The results are provided in Table 7.
Test compounds at 2 μM were incubated at 37° C. with simulated intestinal fluid (SIF), which contains 0.68% (w/v) monobasic potassium phosphate and 1% (w/v) pancreatin in ultra-pure water (pH 6.8). Duplicate samples were used. Samples were removed at 0, 15, 30, 60, 120, 360 and 1440 min, immediately mixed with cold acetonitrile containing an internal standard (IS), and stored at −80° C. before analysis. Chlorambucil was used as a positive control. Samples were analyzed by a LC/MS/MS method, and disappearance of test compound was assessed by comparison of peak area ratios of analyte/IS and reported as % test compound remaining at each time point.

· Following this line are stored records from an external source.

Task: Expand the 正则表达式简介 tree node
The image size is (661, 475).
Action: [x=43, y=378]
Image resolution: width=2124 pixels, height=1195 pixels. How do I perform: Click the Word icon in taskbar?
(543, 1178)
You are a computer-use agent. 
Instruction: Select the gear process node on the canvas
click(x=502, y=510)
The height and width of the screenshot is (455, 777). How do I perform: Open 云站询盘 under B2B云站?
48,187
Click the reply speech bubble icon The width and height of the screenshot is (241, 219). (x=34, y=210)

The results are provided in Table 8.
Various modifications and variations of the described compositions and methods of the invention will be apparent to those skilled in the art without departing from the scope and spirit of the invention. Although the invention has been described in connection with specific embodiments, it should be understood that the invention as claimed should not be unduly limited to such specific embodiments. Indeed, various modifications of the described modes for carrying out the invention that are obvious to those skilled in the art are intended to be within the scope of the invention.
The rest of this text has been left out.